Palantir's CEO says 'every single system is parasitic.' His solution is to hire teenagers. (www.businessinsider.com)

🤖 AI Summary
Palantir opened applications for the second cohort of its Meritocracy Fellowship, a NYC-based, months-long paid internship (Aug–Dec 2026, $5,400/mo) that recruits 18-year-old high-school grads as an alternative to college. The first cohort drew 500+ applicants and yielded 22 fellows, with "more than a handful" expected to receive full-time offers. The program combines humanities-style seminars and guest lectures (including OpenAI CRO Bob McGrew and Yale’s Edward Wittenstein) with placement onto customer-facing and software engineering teams where fellows do the day-to-day work of full-time employees.
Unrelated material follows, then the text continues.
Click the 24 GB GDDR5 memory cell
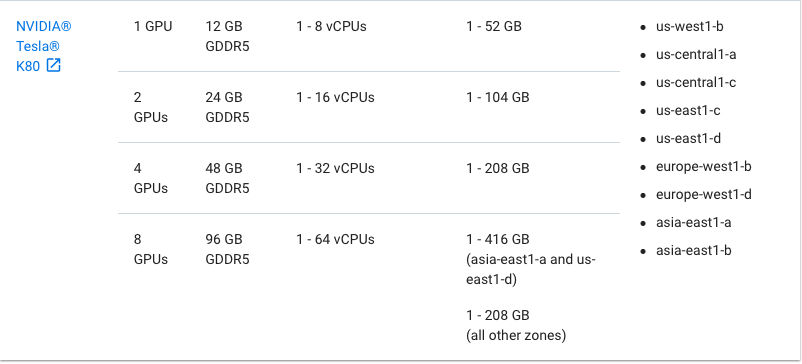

For the AI/ML community this is notable as a deliberate talent pipeline bypassing traditional degrees: interviews emphasize coding ability plus "technical process, high agency, and maturity," and Palantir says many fellows’ coding skills rival or exceed those of post‑undergrad hires. That signals a shift in how top companies source and train technical talent, potentially pressuring universities and altering early-career norms. It also raises practical questions about onboarding, mentorship, and exposure to sensitive domains (Palantir’s defense and national‑security work) for younger recruits. For AI teams looking to scale, the model highlights the value of intensive, employer-run training that blends critical thinking coursework with immediate applied engineering experience.